LA RADIO DEL retrete tocaba «La polca de los armenios hambrientos». La lluvia, un súbito chaparrón, un aguacero de verano normal de Dakota, había atrapado a Bonanza Jellybean, y a Delores del Ruby en el retrete. Primero Delores y luego Jelly, concluido su asunto, se vistieron, pero siguieron allí sentadas.

– Bueno, no me asusta un poco de lluvia -proclamó Jelly.

– Tampoco a mí -dijo Delores, que jamás admitiría tener miedo a nada. Pero ninguna hacía ademán de salir. Por el contrario, miraban más allá de la puerta la caja de escalera de agua que tanto se parecía a aquella en que las sirenas recibían a los marineros ahogados. («¿Te gustaría subir a mi habitación»? pregunta una sirena, no mucho más vieja que una vaquera. «Claro, claro», gorgotea el emocionado marinero, agradeciendo silenciosamente al oficial de reclutamiento de su pueblo el no haber tenido la desdicha de morir en tierra firme.) Las escaleras de agua cuelgan allí, en lo que antes era aire, como esperando que un submarino enano se deslice por la barandilla.

– Podríamos desafiarla -dijo Jelly, avanzando hacia la puerta. Era la jefa del rancho y tenía que dar ejemplo.

– De acuerdo -aceptó Delores, la capataz-. No sé tú, pero yo estoy segura de que no soy tan dulce como para derretirme.

Chasqueó el látigo contra una afanosa avispa que también se había refugiado en el retrete. (En realidad, no intentaba darle a la avispa sino a la fotografía de Dale Evans en la que se había posado.)

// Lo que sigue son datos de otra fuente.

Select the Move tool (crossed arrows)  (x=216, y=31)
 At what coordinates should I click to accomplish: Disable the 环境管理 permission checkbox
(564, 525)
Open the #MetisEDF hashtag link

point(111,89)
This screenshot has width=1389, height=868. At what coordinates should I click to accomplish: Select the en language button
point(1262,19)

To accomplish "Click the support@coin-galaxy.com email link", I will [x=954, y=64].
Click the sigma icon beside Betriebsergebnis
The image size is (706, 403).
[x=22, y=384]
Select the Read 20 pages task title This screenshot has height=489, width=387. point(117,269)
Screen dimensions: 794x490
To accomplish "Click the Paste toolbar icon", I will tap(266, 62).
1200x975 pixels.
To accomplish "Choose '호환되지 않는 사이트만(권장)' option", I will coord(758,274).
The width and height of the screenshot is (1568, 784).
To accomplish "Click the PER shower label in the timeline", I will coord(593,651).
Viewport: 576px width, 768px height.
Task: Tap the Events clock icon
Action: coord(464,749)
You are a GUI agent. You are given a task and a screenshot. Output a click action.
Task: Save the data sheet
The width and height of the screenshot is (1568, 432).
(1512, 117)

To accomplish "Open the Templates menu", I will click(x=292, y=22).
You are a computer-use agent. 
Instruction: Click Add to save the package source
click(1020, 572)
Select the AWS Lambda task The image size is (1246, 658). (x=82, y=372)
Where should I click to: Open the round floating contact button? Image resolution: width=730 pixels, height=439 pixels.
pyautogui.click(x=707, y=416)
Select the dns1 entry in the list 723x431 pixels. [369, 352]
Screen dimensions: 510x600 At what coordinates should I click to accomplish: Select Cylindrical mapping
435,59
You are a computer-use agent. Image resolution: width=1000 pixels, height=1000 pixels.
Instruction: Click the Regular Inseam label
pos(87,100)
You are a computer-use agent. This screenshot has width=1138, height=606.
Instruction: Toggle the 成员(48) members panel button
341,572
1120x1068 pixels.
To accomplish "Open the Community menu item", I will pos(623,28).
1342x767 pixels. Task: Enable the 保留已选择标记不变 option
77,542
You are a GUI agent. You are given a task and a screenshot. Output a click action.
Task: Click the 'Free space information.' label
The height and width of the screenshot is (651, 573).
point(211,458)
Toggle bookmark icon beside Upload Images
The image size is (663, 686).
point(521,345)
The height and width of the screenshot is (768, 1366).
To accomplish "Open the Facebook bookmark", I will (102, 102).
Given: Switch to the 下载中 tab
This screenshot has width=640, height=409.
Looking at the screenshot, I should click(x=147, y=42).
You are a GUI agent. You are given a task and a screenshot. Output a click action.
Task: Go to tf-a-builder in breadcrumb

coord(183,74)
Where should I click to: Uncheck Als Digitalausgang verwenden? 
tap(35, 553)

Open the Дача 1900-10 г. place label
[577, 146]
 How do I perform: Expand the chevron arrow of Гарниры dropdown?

Había una reunión convocada en el barracón aquella mañana de sábado, una reunión a la que debían asistir todas las vaqueras salvo las que vigilaban las aves, y que Jelly y Delores tenían que presidir. Si las vaqueras jefes no se hubiesen desplazado, independientemente, a aliviar sus tripas (costumbre que deberían practicar todos los presidentes antes de asumir la presidencia) y hubiesen quedado atrapadas por el chaparrón, estaría ya desarrollándose la reunión. Según eran las reuniones del Rosa de Goma, no parecía probable que aquella fuese insólita. Mary se quejaría de que algunas de las vaqueras habían incurrido en lo de dormir dos en una litera, violando el acuerdo de que los «crímenes contra natura» quedasen confinados al pajar. Debbíe diría que a ella no le importaba quién se acostase con quién ni dónde ni cómo, pero que las que gemían, chillaban y gruñían deberían bajar el volumen cuando otras intentaban dormir o meditar (sonrojos aquí y allá). Big Red expondría un no solicitado testimonio en cuanto a la cualidad y cantidad de la comida en el Rosa de Goma, testimonio en el que cada patata hervida, cada ración de salsa, se calificaba de más pequeña y menos apetitosa que la anterior. Varias de las vaqueras expondrían sus inquietudes sobre las posibles consecuencias de arrear el ganado donde estaban las aves. Pero Jelly pacificaría a todas, como siempre, y al final de la reunión habría sonrisas y abrazos generales y expresiones generalizadas de solidaridad. Prometía ser una reunión con atmósfera familiar, pero había sido convocada, y en consecuencia, debía celebrarse. Jelly y Delores no tenían derecho a demorarla más sólo porque lloviesen botellas de cocacola y plátanos. Que se mojaran.